Concurrent Euclid (ConEuc)
- Paradigm: multi-paradigm: structured, imperative, functional
- Designed by: James Cordy and Ric Holt
- Developer: James Cordy and Ric Holt
- First appeared: 1980
- Typing discipline: strong, static
- OS: Cross-platform: PDP-11, VAX-11, Motorola 68000, Motorola 6809

Influenced by
- Euclid, Communicating Sequential Processes

Influenced
- Turing Plus

= Concurrent Euclid =

Concurrent Euclid (ConEuc) is a concurrent descendant of the Euclid programming language designed by James Cordy and Ric Holt, then at the University of Toronto, in 1980. ConEuc was designed for concurrent, high performance, highly reliable system software, such as operating systems, compilers and embedded microprocessor systems. The TUNIS operating system, a Unix variant, was implemented entirely in Concurrent Euclid. ConEuc extends a core subset of Euclid with processes and monitors (as specified by C.A.R. Hoare) as well as language constructs needed for systems programming including separate compilation, variables at absolute addresses, type converters, long integers and other features.

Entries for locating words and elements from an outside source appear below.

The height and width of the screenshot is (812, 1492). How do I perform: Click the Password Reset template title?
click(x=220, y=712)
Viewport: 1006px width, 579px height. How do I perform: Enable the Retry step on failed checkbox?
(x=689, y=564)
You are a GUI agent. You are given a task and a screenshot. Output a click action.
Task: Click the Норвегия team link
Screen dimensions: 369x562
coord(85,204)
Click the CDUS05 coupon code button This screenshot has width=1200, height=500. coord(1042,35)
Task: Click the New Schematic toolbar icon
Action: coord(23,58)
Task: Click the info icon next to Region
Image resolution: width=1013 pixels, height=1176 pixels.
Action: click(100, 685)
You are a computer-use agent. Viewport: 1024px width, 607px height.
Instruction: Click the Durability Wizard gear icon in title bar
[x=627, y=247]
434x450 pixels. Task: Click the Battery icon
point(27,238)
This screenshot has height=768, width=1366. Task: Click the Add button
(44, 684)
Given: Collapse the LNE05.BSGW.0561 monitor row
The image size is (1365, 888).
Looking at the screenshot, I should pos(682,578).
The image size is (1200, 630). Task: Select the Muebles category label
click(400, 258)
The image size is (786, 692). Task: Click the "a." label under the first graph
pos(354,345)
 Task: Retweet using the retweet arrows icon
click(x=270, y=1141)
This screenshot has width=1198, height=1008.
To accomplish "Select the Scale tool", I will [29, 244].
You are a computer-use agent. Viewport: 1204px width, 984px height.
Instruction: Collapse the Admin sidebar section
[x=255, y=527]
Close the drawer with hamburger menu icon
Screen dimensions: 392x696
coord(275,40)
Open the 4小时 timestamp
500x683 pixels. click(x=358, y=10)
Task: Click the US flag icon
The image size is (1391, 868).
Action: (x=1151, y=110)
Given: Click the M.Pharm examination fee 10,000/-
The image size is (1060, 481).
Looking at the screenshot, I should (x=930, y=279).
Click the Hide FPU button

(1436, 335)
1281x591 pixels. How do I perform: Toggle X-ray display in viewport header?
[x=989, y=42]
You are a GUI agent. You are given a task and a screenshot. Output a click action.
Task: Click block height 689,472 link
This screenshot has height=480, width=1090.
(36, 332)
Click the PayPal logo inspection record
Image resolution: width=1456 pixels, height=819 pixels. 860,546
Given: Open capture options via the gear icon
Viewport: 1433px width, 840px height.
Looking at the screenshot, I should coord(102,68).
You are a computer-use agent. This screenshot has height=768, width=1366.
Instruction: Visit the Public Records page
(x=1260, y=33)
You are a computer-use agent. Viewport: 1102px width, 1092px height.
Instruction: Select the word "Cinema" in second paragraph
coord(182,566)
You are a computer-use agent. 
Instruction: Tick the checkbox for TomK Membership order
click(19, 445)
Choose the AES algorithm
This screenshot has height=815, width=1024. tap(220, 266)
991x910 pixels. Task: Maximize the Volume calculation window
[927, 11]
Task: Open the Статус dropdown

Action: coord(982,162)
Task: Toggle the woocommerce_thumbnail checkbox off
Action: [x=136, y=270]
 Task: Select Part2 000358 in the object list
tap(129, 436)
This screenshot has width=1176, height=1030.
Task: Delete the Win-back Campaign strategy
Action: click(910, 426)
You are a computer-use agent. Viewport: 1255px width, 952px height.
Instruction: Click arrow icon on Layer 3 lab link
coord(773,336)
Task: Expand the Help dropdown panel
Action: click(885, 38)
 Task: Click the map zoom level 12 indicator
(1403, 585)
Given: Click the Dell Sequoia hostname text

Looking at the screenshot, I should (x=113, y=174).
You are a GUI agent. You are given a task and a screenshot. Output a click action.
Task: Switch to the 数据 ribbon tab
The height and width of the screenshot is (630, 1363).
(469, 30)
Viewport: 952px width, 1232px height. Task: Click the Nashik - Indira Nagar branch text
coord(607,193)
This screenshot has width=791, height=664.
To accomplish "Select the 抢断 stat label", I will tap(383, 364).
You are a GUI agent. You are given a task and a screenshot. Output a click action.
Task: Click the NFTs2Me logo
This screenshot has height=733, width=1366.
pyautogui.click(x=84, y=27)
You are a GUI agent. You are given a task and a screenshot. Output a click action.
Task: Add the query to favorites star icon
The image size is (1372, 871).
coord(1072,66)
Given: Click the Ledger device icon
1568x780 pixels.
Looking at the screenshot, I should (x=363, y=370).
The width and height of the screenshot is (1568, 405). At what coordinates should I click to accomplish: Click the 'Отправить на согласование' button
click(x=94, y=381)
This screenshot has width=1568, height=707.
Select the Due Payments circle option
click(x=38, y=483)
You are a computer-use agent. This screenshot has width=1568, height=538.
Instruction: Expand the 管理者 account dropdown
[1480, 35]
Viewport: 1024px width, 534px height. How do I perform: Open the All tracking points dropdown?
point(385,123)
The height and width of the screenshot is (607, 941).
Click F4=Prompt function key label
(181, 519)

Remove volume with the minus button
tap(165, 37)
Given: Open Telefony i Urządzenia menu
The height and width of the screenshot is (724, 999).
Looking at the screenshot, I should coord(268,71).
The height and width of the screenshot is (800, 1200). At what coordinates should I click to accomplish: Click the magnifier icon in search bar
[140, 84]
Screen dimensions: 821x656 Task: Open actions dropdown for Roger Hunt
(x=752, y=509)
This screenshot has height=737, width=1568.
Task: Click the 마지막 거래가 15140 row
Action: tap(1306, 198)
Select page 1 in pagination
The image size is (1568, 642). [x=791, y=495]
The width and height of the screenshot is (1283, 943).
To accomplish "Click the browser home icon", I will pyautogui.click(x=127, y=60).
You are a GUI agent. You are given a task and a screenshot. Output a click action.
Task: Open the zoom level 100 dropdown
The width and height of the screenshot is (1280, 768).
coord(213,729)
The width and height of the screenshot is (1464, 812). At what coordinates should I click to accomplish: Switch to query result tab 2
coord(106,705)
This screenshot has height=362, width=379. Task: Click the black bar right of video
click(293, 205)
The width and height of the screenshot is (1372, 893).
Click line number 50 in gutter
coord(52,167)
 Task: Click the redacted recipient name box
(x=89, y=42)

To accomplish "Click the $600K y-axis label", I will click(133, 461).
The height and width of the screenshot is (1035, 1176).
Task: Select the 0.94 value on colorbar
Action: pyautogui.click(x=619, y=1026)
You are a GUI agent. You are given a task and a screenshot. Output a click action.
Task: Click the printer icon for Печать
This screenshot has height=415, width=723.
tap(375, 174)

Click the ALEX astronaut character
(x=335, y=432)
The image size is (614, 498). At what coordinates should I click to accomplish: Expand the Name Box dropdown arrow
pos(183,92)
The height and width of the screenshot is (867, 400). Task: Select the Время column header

ConEuc was implemented by a small (50k bytes), fast, portable compiler that was self-compiling and had replaceable code generators. High quality code generators for several computers, including the PDP-11, VAX-11, Motorola 68000 and Motorola 6809 were developed that produced code comparable to the best C compilers. Concurrent Euclid programs that used concurrency could be run on a bare machine (supported by a small assembly language kernel), or in simulated mode as an ordinary process running under an operating system.

The Turing programming language is a direct descendant of Concurrent Euclid and its Turing Plus variant eventually replaced ConEuc in most applications.